* **TRY IT**
Return all of the entries exactly as written.

[MATERIALS PROVIDED Boundary: Start]

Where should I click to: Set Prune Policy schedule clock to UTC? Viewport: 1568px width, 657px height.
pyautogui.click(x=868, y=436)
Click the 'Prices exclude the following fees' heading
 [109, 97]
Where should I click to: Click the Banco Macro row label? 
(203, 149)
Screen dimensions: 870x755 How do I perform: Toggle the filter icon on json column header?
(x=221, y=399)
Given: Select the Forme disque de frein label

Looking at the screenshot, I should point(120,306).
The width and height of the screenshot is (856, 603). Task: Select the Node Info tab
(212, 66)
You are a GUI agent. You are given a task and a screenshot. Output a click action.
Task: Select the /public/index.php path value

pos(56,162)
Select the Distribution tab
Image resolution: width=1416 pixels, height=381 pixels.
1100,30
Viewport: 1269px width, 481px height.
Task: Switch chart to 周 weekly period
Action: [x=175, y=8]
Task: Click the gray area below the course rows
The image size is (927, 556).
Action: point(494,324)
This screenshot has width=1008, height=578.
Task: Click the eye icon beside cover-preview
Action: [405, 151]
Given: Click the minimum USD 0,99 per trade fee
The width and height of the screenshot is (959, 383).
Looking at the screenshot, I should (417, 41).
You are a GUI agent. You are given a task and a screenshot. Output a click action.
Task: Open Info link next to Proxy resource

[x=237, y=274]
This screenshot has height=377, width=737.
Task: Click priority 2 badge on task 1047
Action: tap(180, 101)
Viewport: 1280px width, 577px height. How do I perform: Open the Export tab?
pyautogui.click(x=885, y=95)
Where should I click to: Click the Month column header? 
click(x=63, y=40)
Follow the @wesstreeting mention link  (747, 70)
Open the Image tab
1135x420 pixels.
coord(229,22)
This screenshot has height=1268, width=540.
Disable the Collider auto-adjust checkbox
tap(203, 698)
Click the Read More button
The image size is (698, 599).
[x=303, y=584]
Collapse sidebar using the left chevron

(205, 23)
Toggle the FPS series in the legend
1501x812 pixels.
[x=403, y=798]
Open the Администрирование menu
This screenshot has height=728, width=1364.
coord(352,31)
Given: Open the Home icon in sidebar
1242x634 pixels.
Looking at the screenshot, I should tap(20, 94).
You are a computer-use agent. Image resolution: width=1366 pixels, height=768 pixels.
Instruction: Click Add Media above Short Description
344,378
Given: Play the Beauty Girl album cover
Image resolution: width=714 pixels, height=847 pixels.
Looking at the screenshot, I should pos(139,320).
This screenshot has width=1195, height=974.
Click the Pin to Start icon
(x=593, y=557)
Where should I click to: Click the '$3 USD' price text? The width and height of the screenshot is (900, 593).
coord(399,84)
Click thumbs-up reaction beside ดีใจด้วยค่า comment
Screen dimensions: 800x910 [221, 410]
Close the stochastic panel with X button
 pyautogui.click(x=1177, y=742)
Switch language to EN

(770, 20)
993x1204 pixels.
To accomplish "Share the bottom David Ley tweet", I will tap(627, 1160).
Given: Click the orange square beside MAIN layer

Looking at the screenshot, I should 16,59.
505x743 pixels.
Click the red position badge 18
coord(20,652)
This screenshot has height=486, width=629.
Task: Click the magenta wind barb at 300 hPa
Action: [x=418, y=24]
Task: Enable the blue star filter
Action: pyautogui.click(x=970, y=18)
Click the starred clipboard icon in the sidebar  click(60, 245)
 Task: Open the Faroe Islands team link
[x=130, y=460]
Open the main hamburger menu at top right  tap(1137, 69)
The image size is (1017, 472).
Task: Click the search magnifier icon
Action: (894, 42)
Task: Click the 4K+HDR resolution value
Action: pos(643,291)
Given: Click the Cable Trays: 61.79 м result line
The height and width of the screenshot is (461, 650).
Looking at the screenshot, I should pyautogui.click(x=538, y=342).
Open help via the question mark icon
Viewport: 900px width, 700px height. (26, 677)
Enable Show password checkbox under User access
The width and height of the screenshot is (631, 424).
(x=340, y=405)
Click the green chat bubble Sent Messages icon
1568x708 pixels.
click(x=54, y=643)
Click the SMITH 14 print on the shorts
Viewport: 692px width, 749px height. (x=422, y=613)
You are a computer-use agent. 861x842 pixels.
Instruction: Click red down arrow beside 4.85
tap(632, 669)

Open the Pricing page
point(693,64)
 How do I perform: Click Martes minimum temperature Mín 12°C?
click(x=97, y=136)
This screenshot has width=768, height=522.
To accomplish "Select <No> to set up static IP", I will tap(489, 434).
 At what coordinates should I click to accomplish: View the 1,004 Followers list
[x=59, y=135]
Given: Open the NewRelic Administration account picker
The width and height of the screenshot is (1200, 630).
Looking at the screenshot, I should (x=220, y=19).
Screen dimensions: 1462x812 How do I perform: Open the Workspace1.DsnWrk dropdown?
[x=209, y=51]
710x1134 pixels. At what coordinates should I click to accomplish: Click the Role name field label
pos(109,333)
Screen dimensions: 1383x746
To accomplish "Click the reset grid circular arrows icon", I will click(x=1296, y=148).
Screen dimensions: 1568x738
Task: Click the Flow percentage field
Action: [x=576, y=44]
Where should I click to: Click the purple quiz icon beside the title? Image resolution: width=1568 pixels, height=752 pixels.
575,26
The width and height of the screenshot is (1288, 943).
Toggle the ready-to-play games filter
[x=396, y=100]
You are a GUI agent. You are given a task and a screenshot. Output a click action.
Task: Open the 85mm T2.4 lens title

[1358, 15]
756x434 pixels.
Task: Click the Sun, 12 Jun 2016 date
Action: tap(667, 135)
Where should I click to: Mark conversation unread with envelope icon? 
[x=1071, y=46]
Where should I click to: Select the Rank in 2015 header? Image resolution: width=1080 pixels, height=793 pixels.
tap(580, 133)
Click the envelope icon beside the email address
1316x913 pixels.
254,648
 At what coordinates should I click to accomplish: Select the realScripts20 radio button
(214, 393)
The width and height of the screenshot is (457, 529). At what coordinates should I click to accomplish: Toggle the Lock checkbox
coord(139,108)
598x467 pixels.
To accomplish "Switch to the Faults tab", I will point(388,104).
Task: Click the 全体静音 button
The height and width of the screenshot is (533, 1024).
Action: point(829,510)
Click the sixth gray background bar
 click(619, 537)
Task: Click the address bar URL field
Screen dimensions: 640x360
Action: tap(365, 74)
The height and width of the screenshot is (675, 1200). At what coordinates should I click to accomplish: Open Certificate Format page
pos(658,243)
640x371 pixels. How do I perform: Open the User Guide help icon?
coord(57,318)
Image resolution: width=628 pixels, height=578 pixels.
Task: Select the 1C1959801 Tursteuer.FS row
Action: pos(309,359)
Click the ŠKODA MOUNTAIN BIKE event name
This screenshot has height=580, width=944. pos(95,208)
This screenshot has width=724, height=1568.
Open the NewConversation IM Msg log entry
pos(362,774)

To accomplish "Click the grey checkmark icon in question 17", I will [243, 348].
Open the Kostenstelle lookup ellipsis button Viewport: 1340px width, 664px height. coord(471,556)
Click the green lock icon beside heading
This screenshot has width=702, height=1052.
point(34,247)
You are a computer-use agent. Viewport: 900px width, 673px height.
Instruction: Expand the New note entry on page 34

[MATERIALS PROVIDED Boundary: End]

* **YOUR SOLUTION**
Where should I click to: Set Prune Policy schedule clock to UTC? Viewport: 1568px width, 657px height.
pyautogui.click(x=868, y=436)
Click the 'Prices exclude the following fees' heading
 [109, 97]
Where should I click to: Click the Banco Macro row label? 
(203, 149)
Screen dimensions: 870x755 How do I perform: Toggle the filter icon on json column header?
(x=221, y=399)
Given: Select the Forme disque de frein label

Looking at the screenshot, I should point(120,306).
The width and height of the screenshot is (856, 603). Task: Select the Node Info tab
(212, 66)
You are a GUI agent. You are given a task and a screenshot. Output a click action.
Task: Select the /public/index.php path value

pos(56,162)
Select the Distribution tab
Image resolution: width=1416 pixels, height=381 pixels.
1100,30
Viewport: 1269px width, 481px height.
Task: Switch chart to 周 weekly period
Action: [x=175, y=8]
Task: Click the gray area below the course rows
The image size is (927, 556).
Action: point(494,324)
This screenshot has width=1008, height=578.
Task: Click the eye icon beside cover-preview
Action: [405, 151]
Given: Click the minimum USD 0,99 per trade fee
The width and height of the screenshot is (959, 383).
Looking at the screenshot, I should (417, 41).
You are a GUI agent. You are given a task and a screenshot. Output a click action.
Task: Open Info link next to Proxy resource

[x=237, y=274]
This screenshot has height=377, width=737.
Task: Click priority 2 badge on task 1047
Action: tap(180, 101)
Viewport: 1280px width, 577px height. How do I perform: Open the Export tab?
pyautogui.click(x=885, y=95)
Where should I click to: Click the Month column header? 
click(x=63, y=40)
Follow the @wesstreeting mention link  (747, 70)
Open the Image tab
1135x420 pixels.
coord(229,22)
This screenshot has height=1268, width=540.
Disable the Collider auto-adjust checkbox
tap(203, 698)
Click the Read More button
The image size is (698, 599).
[x=303, y=584]
Collapse sidebar using the left chevron

(205, 23)
Toggle the FPS series in the legend
1501x812 pixels.
[x=403, y=798]
Open the Администрирование menu
This screenshot has height=728, width=1364.
coord(352,31)
Given: Open the Home icon in sidebar
1242x634 pixels.
Looking at the screenshot, I should tap(20, 94).
You are a computer-use agent. Image resolution: width=1366 pixels, height=768 pixels.
Instruction: Click Add Media above Short Description
344,378
Given: Play the Beauty Girl album cover
Image resolution: width=714 pixels, height=847 pixels.
Looking at the screenshot, I should pos(139,320).
This screenshot has width=1195, height=974.
Click the Pin to Start icon
(x=593, y=557)
Where should I click to: Click the '$3 USD' price text? The width and height of the screenshot is (900, 593).
coord(399,84)
Click thumbs-up reaction beside ดีใจด้วยค่า comment
Screen dimensions: 800x910 [221, 410]
Close the stochastic panel with X button
 pyautogui.click(x=1177, y=742)
Switch language to EN

(770, 20)
993x1204 pixels.
To accomplish "Share the bottom David Ley tweet", I will tap(627, 1160).
Given: Click the orange square beside MAIN layer

Looking at the screenshot, I should 16,59.
505x743 pixels.
Click the red position badge 18
coord(20,652)
This screenshot has height=486, width=629.
Task: Click the magenta wind barb at 300 hPa
Action: [x=418, y=24]
Task: Enable the blue star filter
Action: pyautogui.click(x=970, y=18)
Click the starred clipboard icon in the sidebar  click(60, 245)
 Task: Open the Faroe Islands team link
[x=130, y=460]
Open the main hamburger menu at top right  tap(1137, 69)
The image size is (1017, 472).
Task: Click the search magnifier icon
Action: (894, 42)
Task: Click the 4K+HDR resolution value
Action: pos(643,291)
Given: Click the Cable Trays: 61.79 м result line
The height and width of the screenshot is (461, 650).
Looking at the screenshot, I should pyautogui.click(x=538, y=342).
Open help via the question mark icon
Viewport: 900px width, 700px height. (26, 677)
Enable Show password checkbox under User access
The width and height of the screenshot is (631, 424).
(x=340, y=405)
Click the green chat bubble Sent Messages icon
1568x708 pixels.
click(x=54, y=643)
Click the SMITH 14 print on the shorts
Viewport: 692px width, 749px height. (x=422, y=613)
You are a computer-use agent. 861x842 pixels.
Instruction: Click red down arrow beside 4.85
tap(632, 669)

Open the Pricing page
point(693,64)
 How do I perform: Click Martes minimum temperature Mín 12°C?
click(x=97, y=136)
This screenshot has width=768, height=522.
To accomplish "Select <No> to set up static IP", I will tap(489, 434).
 At what coordinates should I click to accomplish: View the 1,004 Followers list
[x=59, y=135]
Given: Open the NewRelic Administration account picker
The width and height of the screenshot is (1200, 630).
Looking at the screenshot, I should (x=220, y=19).
Screen dimensions: 1462x812 How do I perform: Open the Workspace1.DsnWrk dropdown?
[x=209, y=51]
710x1134 pixels. At what coordinates should I click to accomplish: Click the Role name field label
pos(109,333)
Screen dimensions: 1383x746
To accomplish "Click the reset grid circular arrows icon", I will click(x=1296, y=148).
Screen dimensions: 1568x738
Task: Click the Flow percentage field
Action: [x=576, y=44]
Where should I click to: Click the purple quiz icon beside the title? Image resolution: width=1568 pixels, height=752 pixels.
575,26
The width and height of the screenshot is (1288, 943).
Toggle the ready-to-play games filter
[x=396, y=100]
You are a GUI agent. You are given a task and a screenshot. Output a click action.
Task: Open the 85mm T2.4 lens title

[1358, 15]
756x434 pixels.
Task: Click the Sun, 12 Jun 2016 date
Action: tap(667, 135)
Where should I click to: Mark conversation unread with envelope icon? 
[x=1071, y=46]
Where should I click to: Select the Rank in 2015 header? Image resolution: width=1080 pixels, height=793 pixels.
tap(580, 133)
Click the envelope icon beside the email address
1316x913 pixels.
254,648
 At what coordinates should I click to accomplish: Select the realScripts20 radio button
(214, 393)
The width and height of the screenshot is (457, 529). At what coordinates should I click to accomplish: Toggle the Lock checkbox
coord(139,108)
598x467 pixels.
To accomplish "Switch to the Faults tab", I will point(388,104).
Task: Click the 全体静音 button
The height and width of the screenshot is (533, 1024).
Action: point(829,510)
Click the sixth gray background bar
 click(619, 537)
Task: Click the address bar URL field
Screen dimensions: 640x360
Action: tap(365, 74)
The height and width of the screenshot is (675, 1200). At what coordinates should I click to accomplish: Open Certificate Format page
pos(658,243)
640x371 pixels. How do I perform: Open the User Guide help icon?
coord(57,318)
Image resolution: width=628 pixels, height=578 pixels.
Task: Select the 1C1959801 Tursteuer.FS row
Action: pos(309,359)
Click the ŠKODA MOUNTAIN BIKE event name
This screenshot has height=580, width=944. pos(95,208)
This screenshot has width=724, height=1568.
Open the NewConversation IM Msg log entry
pos(362,774)

To accomplish "Click the grey checkmark icon in question 17", I will [243, 348].
Open the Kostenstelle lookup ellipsis button Viewport: 1340px width, 664px height. coord(471,556)
Click the green lock icon beside heading
This screenshot has width=702, height=1052.
point(34,247)
You are a computer-use agent. Viewport: 900px width, 673px height.
Instruction: Expand the New note entry on page 34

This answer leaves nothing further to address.